Material provided –

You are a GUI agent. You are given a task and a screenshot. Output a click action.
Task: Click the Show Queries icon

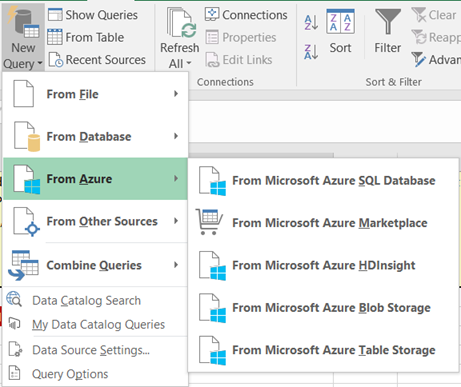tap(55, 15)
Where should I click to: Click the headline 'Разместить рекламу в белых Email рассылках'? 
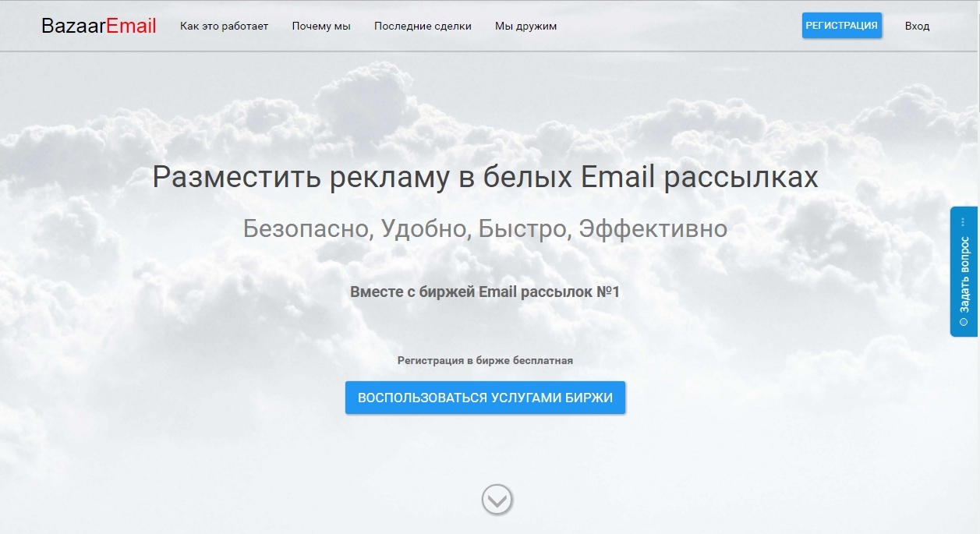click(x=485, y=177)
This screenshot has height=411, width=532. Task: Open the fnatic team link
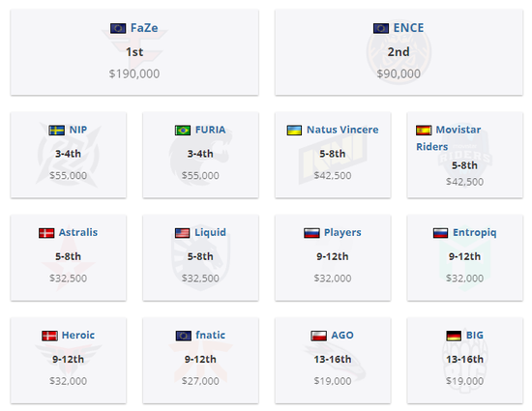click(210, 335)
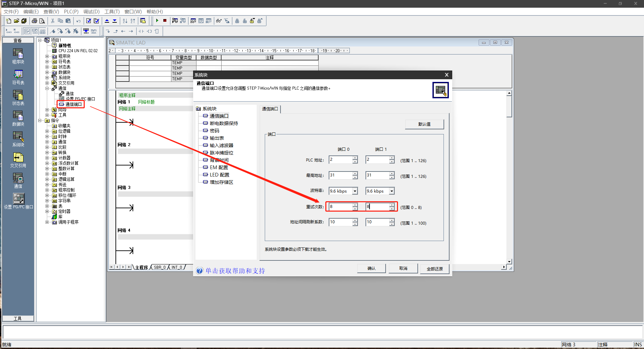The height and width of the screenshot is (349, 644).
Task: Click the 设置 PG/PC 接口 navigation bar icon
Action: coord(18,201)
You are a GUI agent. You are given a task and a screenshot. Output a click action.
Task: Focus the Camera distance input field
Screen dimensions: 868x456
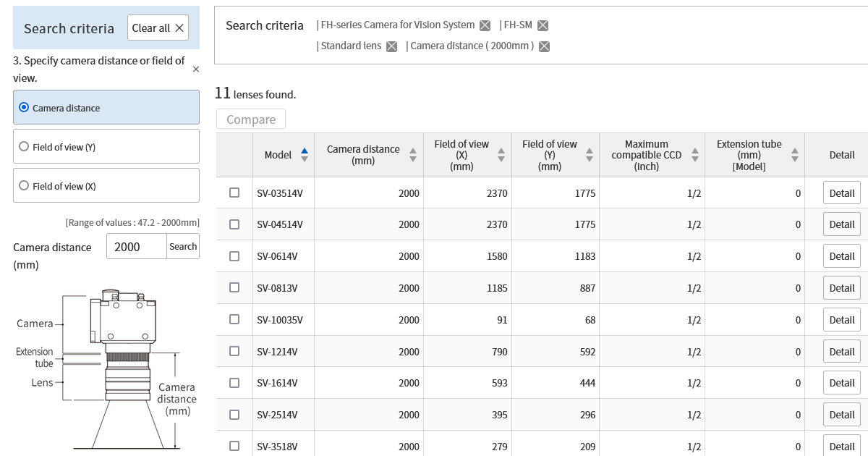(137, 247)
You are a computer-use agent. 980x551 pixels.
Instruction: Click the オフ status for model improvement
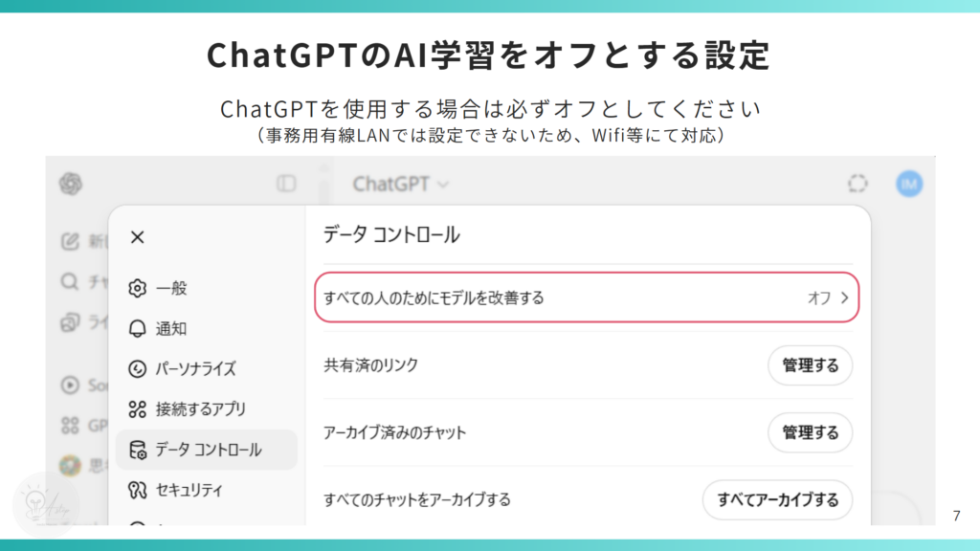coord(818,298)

==

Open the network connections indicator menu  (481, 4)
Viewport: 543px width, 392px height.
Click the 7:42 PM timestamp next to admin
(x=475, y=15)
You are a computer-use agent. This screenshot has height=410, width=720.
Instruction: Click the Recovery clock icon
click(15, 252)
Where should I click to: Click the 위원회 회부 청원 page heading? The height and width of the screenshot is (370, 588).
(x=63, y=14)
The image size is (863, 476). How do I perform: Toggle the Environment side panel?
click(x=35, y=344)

What to do – Taking the material above as a whole, how many of its lines contain "agent"? The reply should be that number alone.

Reply to the exercise – 4